2. Positive Overlay, Null Overlay and Negative Overlay allow the user to select overlays (red-, green- and blue-coloured, respectively). The buttons open a new window for customising the appearance of the overlays, which consists of these elements:

• The Path button is used to select the path to the NIFTI file containing the overlay. If the visualisation window was opened after the completion of either the BPI or ROPE Maps function, then the paths to the overlays created by these functions will be selected automatically.
• The Minimum and Maximum fields determine the lowest and highest levels of intensity displayed in the GUI. Any parts of the overlay whose intensity is lower than the minimum threshold are removed from the overlay entirely, while any intensity higher than the maximum will be shown by the brightest colour possible, without any differentiation between them. The default thresholds are 3 and 27, unless called from the ROPE Maps function, in which case the minimum is 0 and the maximum is half of the highest intensity in the overlay.
• The Reset button removes the overlay and sets the minimum and maximum thresholds to the default levels.
• The Save button saves the overlay, containing only the values above the minimum threshold, as a separate file.
• The Done button confirms the changes and closes the window.

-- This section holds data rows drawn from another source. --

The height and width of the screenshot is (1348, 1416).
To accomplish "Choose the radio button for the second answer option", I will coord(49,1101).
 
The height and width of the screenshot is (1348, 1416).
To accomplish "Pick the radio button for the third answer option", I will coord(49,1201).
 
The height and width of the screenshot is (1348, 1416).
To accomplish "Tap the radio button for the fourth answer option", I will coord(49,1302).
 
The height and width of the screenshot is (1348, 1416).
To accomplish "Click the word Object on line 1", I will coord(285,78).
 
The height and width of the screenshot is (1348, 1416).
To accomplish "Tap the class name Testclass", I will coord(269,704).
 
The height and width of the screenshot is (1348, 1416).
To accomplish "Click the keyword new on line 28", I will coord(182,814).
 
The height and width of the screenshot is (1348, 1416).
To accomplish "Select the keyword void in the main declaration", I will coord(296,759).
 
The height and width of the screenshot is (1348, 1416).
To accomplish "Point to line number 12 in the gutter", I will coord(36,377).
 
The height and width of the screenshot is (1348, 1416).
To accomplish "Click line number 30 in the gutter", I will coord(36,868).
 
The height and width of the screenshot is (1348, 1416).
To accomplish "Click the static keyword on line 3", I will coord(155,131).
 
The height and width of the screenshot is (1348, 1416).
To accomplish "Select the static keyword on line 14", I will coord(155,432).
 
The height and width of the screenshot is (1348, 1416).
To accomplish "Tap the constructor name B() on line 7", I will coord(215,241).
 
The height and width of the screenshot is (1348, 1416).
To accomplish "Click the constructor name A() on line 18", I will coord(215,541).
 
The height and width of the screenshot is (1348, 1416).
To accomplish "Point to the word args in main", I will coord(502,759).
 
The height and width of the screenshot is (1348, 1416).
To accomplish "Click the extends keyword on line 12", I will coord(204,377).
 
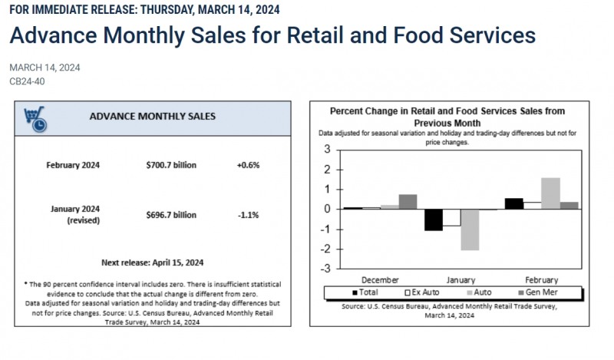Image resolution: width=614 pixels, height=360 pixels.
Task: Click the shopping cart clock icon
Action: tap(34, 118)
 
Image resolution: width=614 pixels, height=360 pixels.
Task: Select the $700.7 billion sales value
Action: tap(173, 165)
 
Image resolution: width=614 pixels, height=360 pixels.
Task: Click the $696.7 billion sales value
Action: tap(173, 215)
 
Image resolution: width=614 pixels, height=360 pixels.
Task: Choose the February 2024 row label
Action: tap(73, 165)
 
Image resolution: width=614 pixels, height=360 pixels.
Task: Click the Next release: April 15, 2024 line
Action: tap(152, 261)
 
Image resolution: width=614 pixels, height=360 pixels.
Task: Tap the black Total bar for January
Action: tap(434, 220)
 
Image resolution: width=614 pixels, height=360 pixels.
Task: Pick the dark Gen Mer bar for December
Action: tap(408, 202)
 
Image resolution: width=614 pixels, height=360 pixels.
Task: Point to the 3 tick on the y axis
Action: tap(327, 150)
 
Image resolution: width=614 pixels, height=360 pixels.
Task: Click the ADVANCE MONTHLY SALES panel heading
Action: tap(152, 117)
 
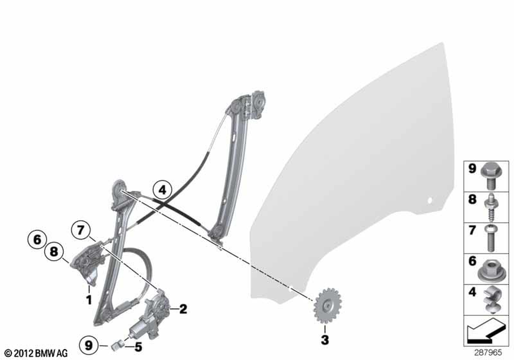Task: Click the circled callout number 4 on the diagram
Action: pyautogui.click(x=162, y=189)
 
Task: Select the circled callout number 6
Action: pyautogui.click(x=36, y=239)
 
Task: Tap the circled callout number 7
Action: pyautogui.click(x=81, y=230)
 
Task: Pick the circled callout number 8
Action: pyautogui.click(x=54, y=252)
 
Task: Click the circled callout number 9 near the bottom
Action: pyautogui.click(x=89, y=345)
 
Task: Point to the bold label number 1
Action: pyautogui.click(x=89, y=299)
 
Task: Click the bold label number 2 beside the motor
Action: pyautogui.click(x=183, y=309)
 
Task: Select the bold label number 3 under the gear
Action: pyautogui.click(x=324, y=339)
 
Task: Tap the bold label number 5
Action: pyautogui.click(x=138, y=347)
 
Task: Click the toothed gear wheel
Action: pyautogui.click(x=327, y=306)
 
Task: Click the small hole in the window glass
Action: pyautogui.click(x=430, y=200)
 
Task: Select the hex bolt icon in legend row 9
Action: pyautogui.click(x=489, y=177)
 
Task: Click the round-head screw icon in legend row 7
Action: pyautogui.click(x=491, y=238)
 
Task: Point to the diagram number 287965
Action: pyautogui.click(x=488, y=353)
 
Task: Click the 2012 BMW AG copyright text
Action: pyautogui.click(x=36, y=353)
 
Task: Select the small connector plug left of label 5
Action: pyautogui.click(x=117, y=345)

3. Slices allows the user to view the slices of the background image with the overlays, and save them as a separate image. It also opens a separate window with these elements:

• Positions is a field containing the positions (in millimeters) at which slices will be made.
• Direction signifies the direction at which the three-dimensional image will be cut (Saggital, Coronal or Axial).
• Rows is a field determining how many rows will be contained in the final image.
• Create confirms the settings and creates the image. That image can then be saved by right-clicking it and pressing the Save button.

4. Position is a field containing the current cross-hairs coordinates of the image's slices, in millimeters. If the user inputs their own coordinates in the field, the location of the crosshair will change accordingly.
5. Intensity (Positive, Null and Negative) signifies the intensity of the overlay at the crosshair's position (positive, null and negative respectively).

All coordinates used in the GUI correspond to the standard MNI coordinate space.